Grundbirn wären auf der Ackerfläche entlang vom Gemüsegarten geplant. Im praktischsten Fall schmeissen wir einfach die Saatkartofferl in die jetzt hochkommende Gründüngung und kippen 50cm Heu vom Heuboden drüber. Glaub aber, die werden wir bis Ende März schon mähn müssen vorher. Ich denke am Heuboden liegt ungefähr noch die Menge an Heu, die wir am Acker bräuchten, schätze 6-7 Schwänze.

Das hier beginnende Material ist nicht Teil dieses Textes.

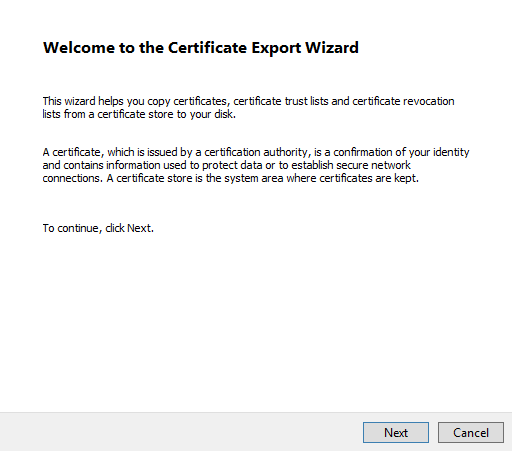Click the Next button
Viewport: 512px width, 451px height.
point(396,433)
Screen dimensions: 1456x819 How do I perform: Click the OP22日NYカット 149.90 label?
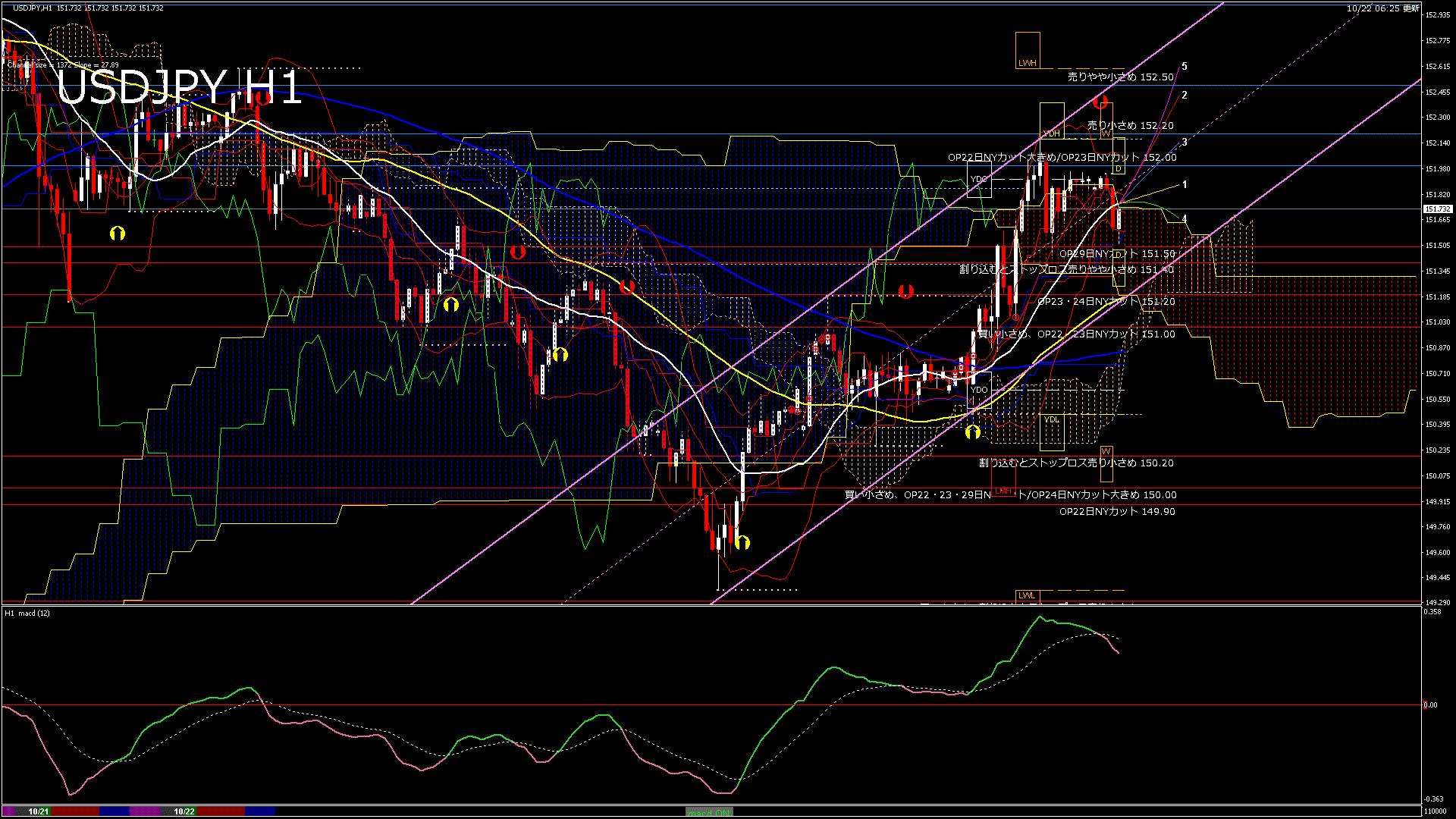pyautogui.click(x=1117, y=511)
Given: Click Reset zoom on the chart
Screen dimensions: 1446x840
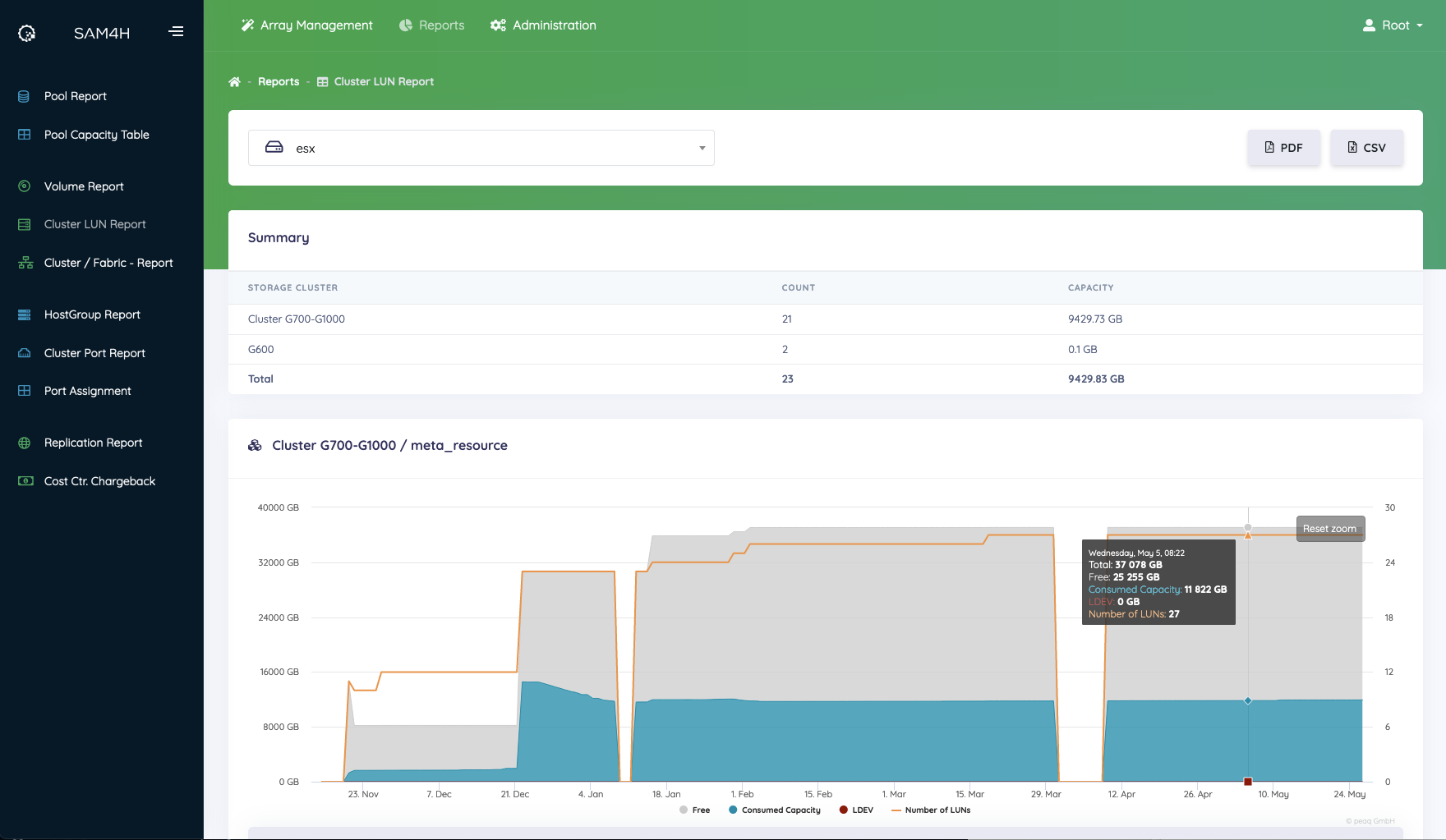Looking at the screenshot, I should coord(1329,529).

Da geht schon viel auf. 30kg Saatkartofferl kriegen wir vom Fuchsbauer in Walpersdorf, wenn wir nochmal soviel von den Vorjahrskartofferln aussortieren, sollt das passen, denk ich.



zur Wühlmaus

Erdäpfelernte 2022 ist mehr als bescheiden ausgefallen, gefühlte 50-60kg bei annähernd gleicher Saatgutmenge.

Grundsätzlich waren sie gut entwickelt, trotz Käferfrass, tw. auch beachtlich gross. Problem sind die Wühlmäuse, die gefühlte 3/4 verspeist haben. Bevorzugt die grösseren Erdäpfel.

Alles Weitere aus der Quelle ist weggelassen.